> **WORK ITEM**:
Your reply should reproduce the data below without a single alteration, apart from dropping the images.

> **DATA SHOWN**:
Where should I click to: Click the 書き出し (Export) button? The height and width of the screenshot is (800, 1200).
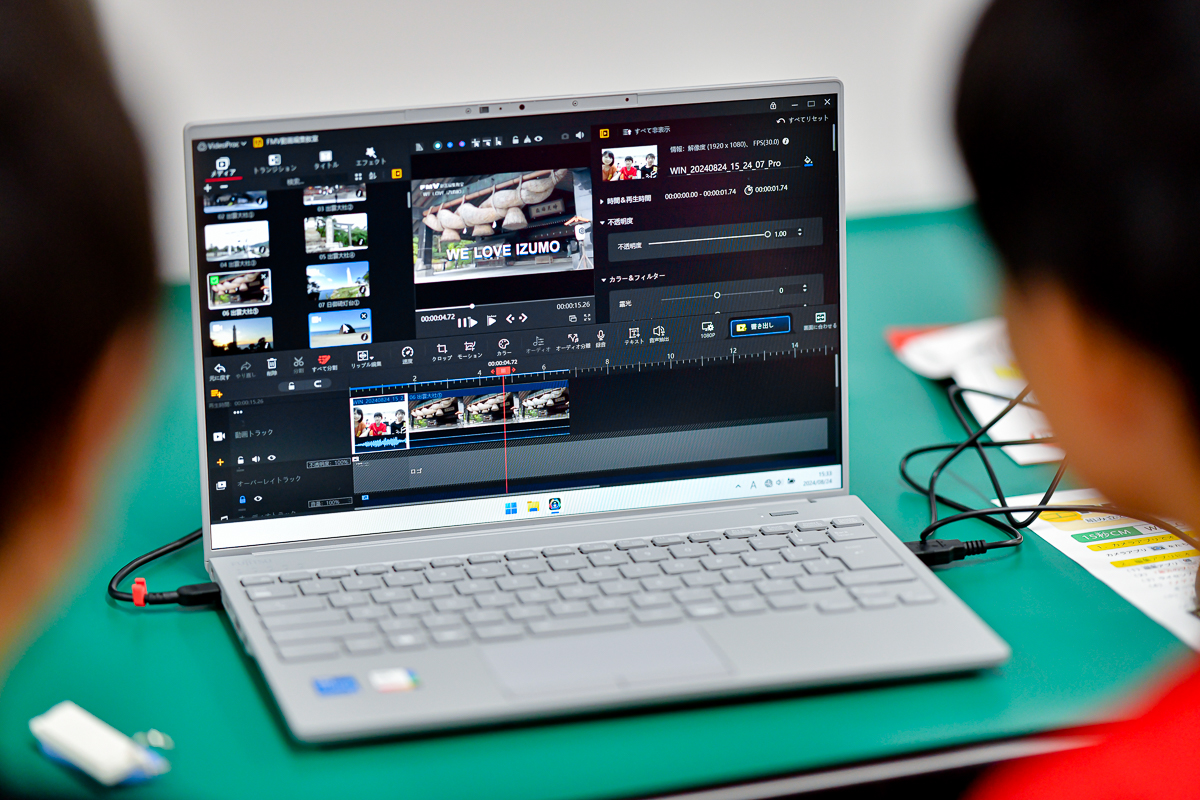(x=760, y=325)
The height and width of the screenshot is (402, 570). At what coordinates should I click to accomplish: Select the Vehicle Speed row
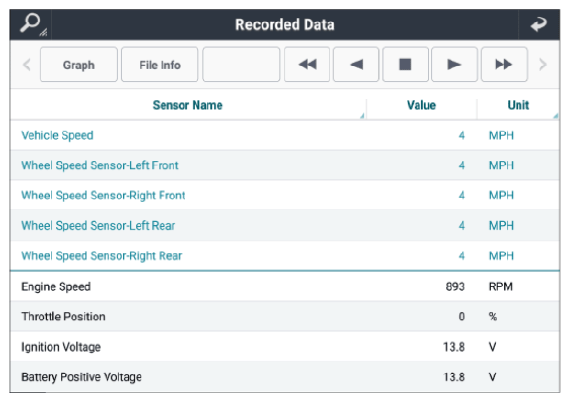coord(285,135)
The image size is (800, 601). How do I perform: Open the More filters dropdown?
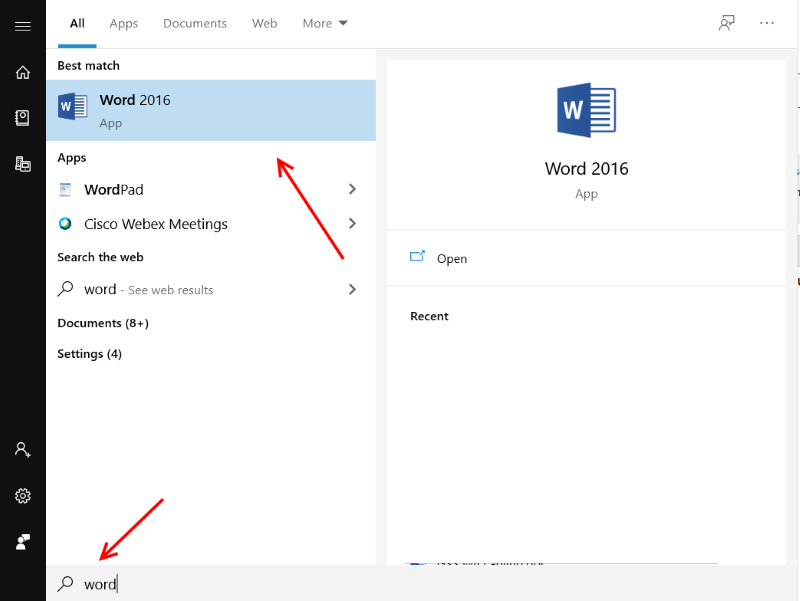pos(324,23)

> **WRITTEN ANSWER**:
Where should I click to: Click the 書き出し (Export) button? The height and width of the screenshot is (800, 1200).
(x=760, y=325)
The height and width of the screenshot is (402, 570). At what coordinates should I click to accomplish: Select the Vehicle Speed row
coord(285,135)
The image size is (800, 601). How do I perform: Open the More filters dropdown?
pos(324,23)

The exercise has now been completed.